* Activity *
Every line from the one bearing "The height and" through the last line of the records below is to be output exactly, and no other line; leave out the pictures.

Start of Material supplied

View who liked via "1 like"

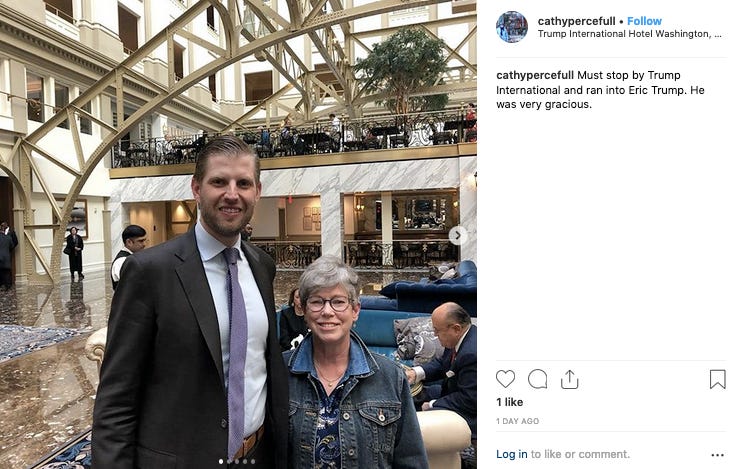(x=509, y=402)
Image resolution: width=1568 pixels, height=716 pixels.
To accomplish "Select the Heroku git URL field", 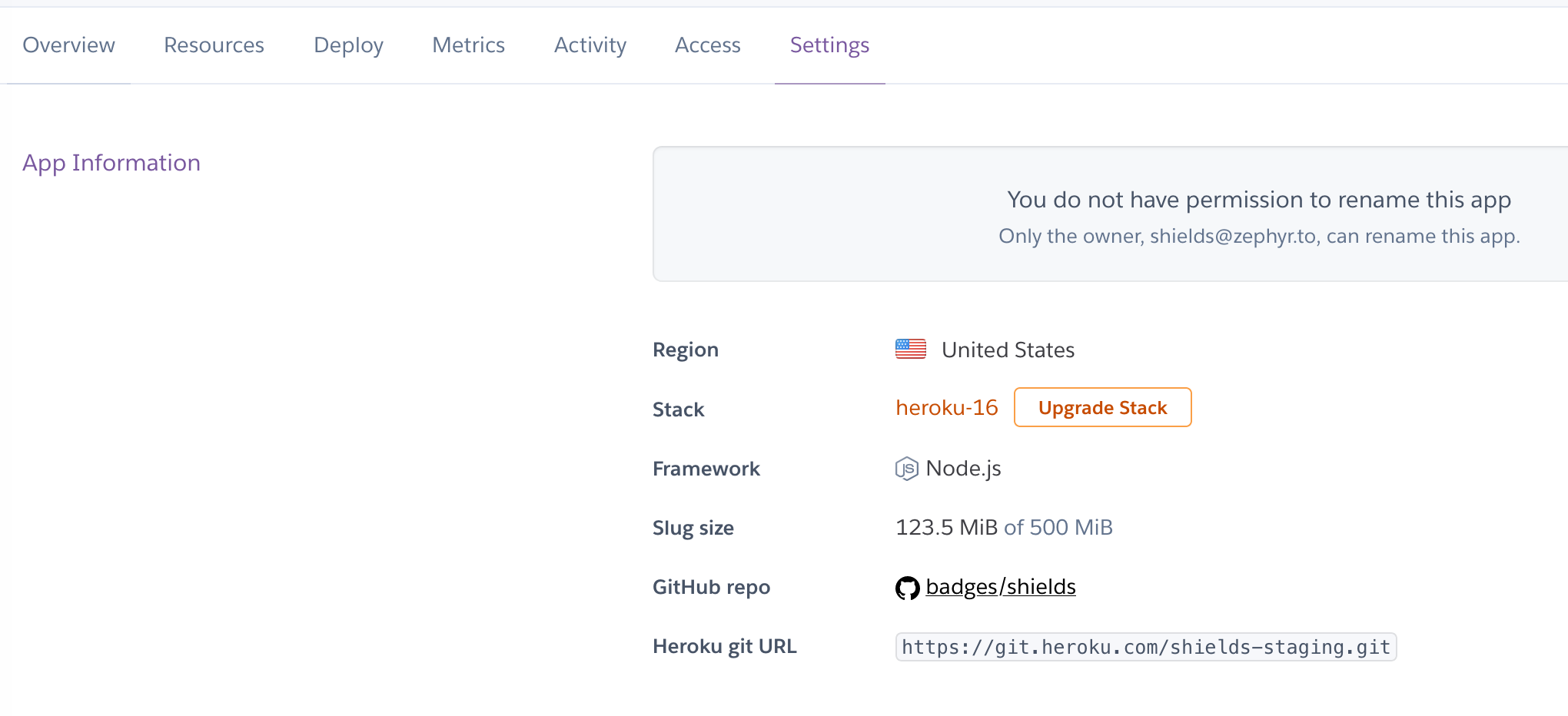I will (1145, 647).
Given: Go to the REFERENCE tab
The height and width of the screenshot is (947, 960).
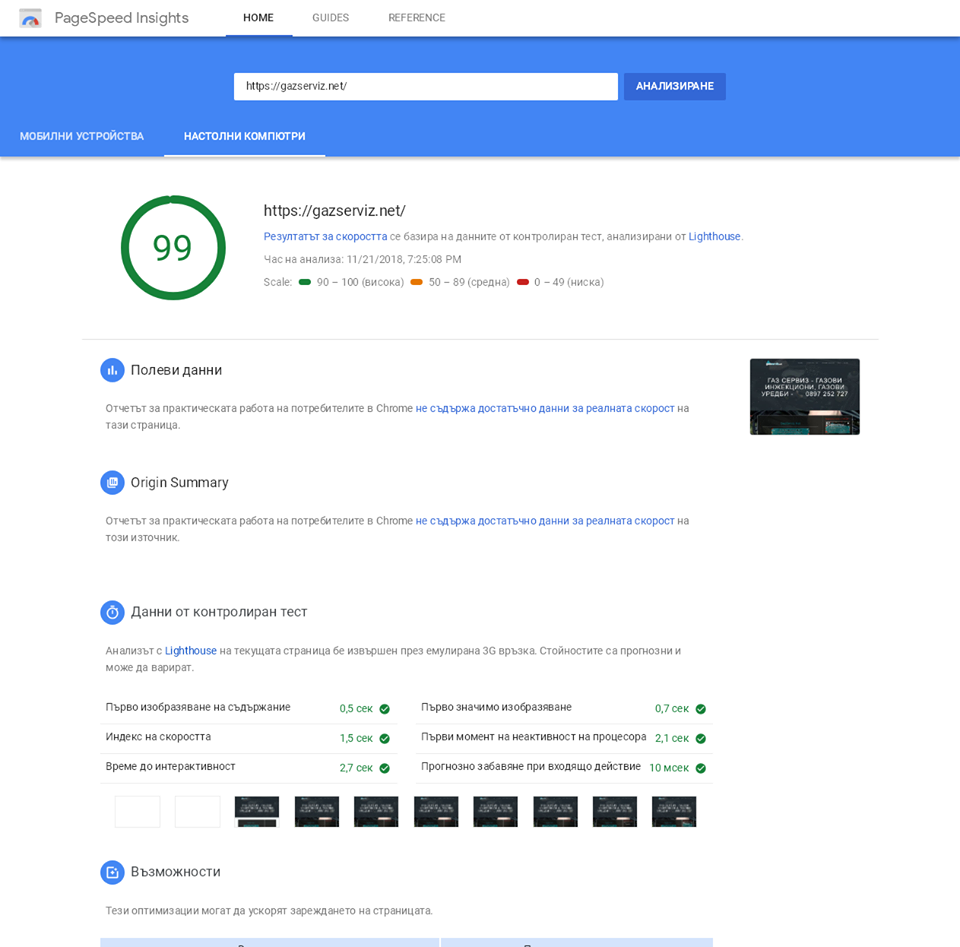Looking at the screenshot, I should coord(416,18).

End of Material supplied

* Solution for this task *
The height and width of the screenshot is (947, 960).
Looking at the screenshot, I should coord(416,18).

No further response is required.